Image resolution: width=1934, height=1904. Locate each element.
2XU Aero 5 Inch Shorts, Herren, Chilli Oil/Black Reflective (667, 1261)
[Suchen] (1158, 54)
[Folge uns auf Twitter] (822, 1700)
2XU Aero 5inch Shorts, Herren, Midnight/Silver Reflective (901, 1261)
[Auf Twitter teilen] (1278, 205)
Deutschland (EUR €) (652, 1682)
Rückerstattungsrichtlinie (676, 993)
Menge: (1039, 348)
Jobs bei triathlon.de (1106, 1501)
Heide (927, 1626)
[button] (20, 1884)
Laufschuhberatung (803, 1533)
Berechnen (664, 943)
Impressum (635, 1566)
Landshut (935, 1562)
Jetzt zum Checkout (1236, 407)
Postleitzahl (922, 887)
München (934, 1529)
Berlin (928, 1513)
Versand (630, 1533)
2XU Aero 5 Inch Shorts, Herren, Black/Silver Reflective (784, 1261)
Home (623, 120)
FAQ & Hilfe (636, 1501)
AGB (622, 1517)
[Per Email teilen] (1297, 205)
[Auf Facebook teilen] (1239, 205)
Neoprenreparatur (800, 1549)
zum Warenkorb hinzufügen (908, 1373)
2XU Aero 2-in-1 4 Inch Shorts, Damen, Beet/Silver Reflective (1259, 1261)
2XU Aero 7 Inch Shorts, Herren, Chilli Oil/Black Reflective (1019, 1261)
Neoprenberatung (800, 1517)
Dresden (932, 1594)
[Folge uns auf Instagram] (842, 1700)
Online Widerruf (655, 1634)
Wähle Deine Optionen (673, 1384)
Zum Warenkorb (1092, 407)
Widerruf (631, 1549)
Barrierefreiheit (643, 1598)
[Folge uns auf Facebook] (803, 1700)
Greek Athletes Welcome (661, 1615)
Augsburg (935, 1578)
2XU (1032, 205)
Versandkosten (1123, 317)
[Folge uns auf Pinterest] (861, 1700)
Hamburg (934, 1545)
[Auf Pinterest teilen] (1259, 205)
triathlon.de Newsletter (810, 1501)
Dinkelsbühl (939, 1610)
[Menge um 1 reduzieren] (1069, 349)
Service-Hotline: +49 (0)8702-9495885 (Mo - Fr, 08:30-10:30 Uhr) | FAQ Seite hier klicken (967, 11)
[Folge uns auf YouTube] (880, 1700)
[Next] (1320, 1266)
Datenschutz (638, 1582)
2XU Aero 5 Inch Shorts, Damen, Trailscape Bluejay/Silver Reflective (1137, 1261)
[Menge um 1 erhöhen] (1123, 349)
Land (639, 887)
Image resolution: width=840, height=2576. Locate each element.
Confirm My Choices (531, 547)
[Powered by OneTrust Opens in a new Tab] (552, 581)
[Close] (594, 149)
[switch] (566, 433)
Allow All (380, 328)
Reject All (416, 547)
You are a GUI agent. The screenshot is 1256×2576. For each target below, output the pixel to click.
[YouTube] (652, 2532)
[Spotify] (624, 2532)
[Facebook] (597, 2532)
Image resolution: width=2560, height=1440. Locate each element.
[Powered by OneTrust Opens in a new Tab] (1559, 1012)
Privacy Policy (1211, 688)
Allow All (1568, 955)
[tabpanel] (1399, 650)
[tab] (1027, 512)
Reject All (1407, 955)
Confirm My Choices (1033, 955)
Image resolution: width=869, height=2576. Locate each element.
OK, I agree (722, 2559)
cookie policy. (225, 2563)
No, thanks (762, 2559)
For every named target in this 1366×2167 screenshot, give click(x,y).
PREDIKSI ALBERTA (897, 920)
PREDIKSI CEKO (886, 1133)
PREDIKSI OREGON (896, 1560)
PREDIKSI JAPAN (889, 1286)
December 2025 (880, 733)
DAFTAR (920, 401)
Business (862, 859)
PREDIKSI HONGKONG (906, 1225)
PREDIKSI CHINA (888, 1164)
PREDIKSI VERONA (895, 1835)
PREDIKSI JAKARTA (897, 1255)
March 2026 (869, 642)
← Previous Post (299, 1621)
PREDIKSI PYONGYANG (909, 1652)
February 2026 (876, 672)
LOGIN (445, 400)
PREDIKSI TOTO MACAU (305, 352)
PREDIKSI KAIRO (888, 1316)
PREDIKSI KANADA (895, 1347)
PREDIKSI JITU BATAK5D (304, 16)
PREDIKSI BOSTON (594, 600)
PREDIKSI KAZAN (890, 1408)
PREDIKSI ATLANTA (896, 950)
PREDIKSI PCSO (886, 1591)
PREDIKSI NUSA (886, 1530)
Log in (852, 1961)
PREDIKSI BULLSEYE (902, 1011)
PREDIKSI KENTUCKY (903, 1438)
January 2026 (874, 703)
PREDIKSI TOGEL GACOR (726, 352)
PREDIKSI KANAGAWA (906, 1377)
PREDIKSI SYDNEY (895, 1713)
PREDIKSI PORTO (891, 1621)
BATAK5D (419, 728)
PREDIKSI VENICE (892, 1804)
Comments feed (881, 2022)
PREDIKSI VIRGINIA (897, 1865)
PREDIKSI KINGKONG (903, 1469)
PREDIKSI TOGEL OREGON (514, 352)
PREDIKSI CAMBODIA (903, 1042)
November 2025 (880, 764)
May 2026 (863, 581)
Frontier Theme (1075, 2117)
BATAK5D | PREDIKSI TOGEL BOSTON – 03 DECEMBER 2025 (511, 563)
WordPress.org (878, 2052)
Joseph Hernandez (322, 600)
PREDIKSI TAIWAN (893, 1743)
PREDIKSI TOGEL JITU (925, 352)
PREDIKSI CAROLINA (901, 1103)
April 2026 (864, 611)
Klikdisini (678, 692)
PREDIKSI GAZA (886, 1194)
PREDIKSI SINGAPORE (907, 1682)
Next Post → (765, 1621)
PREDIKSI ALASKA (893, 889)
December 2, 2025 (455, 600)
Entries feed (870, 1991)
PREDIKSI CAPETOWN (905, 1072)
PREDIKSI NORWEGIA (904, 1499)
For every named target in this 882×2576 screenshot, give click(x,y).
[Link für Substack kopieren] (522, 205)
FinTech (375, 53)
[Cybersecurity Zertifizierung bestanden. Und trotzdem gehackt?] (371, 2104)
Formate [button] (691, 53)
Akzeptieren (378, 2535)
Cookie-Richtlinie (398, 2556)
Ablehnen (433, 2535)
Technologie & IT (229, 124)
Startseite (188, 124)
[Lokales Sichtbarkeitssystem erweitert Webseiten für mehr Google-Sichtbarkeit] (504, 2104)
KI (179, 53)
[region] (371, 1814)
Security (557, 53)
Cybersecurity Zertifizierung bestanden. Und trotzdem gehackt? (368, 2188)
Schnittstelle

********************

Filter the listing for the word "JITU" and copy every line that holds it.

PREDIKSI JITU BATAK5D (304, 16)
PREDIKSI TOGEL JITU (925, 352)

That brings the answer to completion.